━━ Exercise inputs

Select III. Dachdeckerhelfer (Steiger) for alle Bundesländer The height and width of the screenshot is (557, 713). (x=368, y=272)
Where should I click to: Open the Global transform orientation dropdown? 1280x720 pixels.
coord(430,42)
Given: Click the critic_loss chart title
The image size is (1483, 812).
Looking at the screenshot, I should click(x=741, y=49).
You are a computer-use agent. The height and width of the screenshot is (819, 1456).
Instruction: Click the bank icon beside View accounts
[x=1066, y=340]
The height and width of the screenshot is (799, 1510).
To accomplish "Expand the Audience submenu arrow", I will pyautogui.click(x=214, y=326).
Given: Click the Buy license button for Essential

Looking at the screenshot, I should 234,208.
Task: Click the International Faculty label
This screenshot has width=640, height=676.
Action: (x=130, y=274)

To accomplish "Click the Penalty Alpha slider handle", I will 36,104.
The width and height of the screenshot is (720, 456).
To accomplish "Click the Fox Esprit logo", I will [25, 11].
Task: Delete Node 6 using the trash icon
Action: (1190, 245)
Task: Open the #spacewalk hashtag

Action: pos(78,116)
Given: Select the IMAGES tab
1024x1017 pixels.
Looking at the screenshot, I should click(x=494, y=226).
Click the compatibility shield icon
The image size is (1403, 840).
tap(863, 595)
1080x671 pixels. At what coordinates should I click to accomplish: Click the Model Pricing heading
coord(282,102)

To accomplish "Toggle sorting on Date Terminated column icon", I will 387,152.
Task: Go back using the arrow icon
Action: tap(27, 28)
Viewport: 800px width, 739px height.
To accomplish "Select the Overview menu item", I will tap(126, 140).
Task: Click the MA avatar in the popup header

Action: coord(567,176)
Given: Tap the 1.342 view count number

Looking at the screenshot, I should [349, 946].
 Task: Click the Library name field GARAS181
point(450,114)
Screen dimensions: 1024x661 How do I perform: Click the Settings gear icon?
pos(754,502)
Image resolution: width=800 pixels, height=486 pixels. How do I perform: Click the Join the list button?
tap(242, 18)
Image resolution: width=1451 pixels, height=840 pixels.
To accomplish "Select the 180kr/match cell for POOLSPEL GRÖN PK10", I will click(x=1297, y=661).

━━━━

Convert the records from the line that contains "Given: Click the critic_loss chart title" up to and including the line that contains "[x=1066, y=340]" into a JSON list of strings, one string per line, with blank lines omitted.

[
  "Given: Click the critic_loss chart title",
  "The image size is (1483, 812).",
  "Looking at the screenshot, I should click(x=741, y=49).",
  "You are a computer-use agent. The height and width of the screenshot is (819, 1456).",
  "Instruction: Click the bank icon beside View accounts",
  "[x=1066, y=340]"
]